Terra: Todos os hospitais no País estão preparados para fazer um transplante?
RCA: Pela lei (uma portaria assinada no dia 27 de setembro de 2005 pelo então ministro da Saúde, Saraiva Felipe), todos os hospitais públicos, privados e filantrópicos com mais de 80 leitos devem ter uma Comissão Intra-hospitalar de Doação de Órgãos e Tecidos para Transplante (CIHDOTT). A função da comissão é identificar possíveis doadores e viabilizar a remoção dos órgãos, assim que for autorizada pela família do doador. Na prática, principalmente nas regiões Norte e Nordeste do País ou em cidades afastadas dos grandes centros, nem todos os hospitais possuem esse recurso ou nem sempre a comissão funciona da maneira que deveria.

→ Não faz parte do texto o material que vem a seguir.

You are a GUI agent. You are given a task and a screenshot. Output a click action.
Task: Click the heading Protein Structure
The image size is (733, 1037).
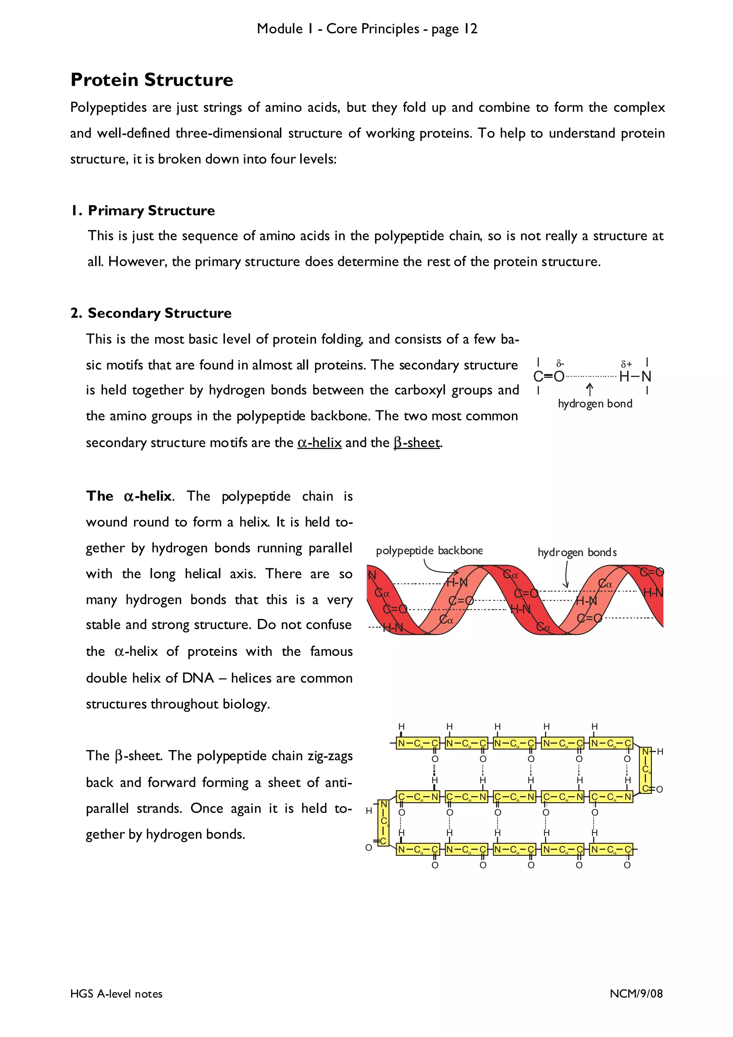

Terra: Quais os obstáculos que hoje dificultam o transplante no Brasil?
RCA: Claro que ainda faltam muitas equipes, principalmente fora das regiões Sul e Sudeste. Mas é preciso também esclarecer as dúvidas e mostrar que a retirada de órgãos é algo seguro e feito por profissionais preparados. Outro fator muito importante é deixar claro para as famílias o desejo de ser um doador. Não deixe essa decisão para um momento em que não é fácil racionalizar. Se um pai ou um filho sabe do desejo do parente, fica mais fácil ele autorizar a doação, até mesmo como uma forma de última homenagem.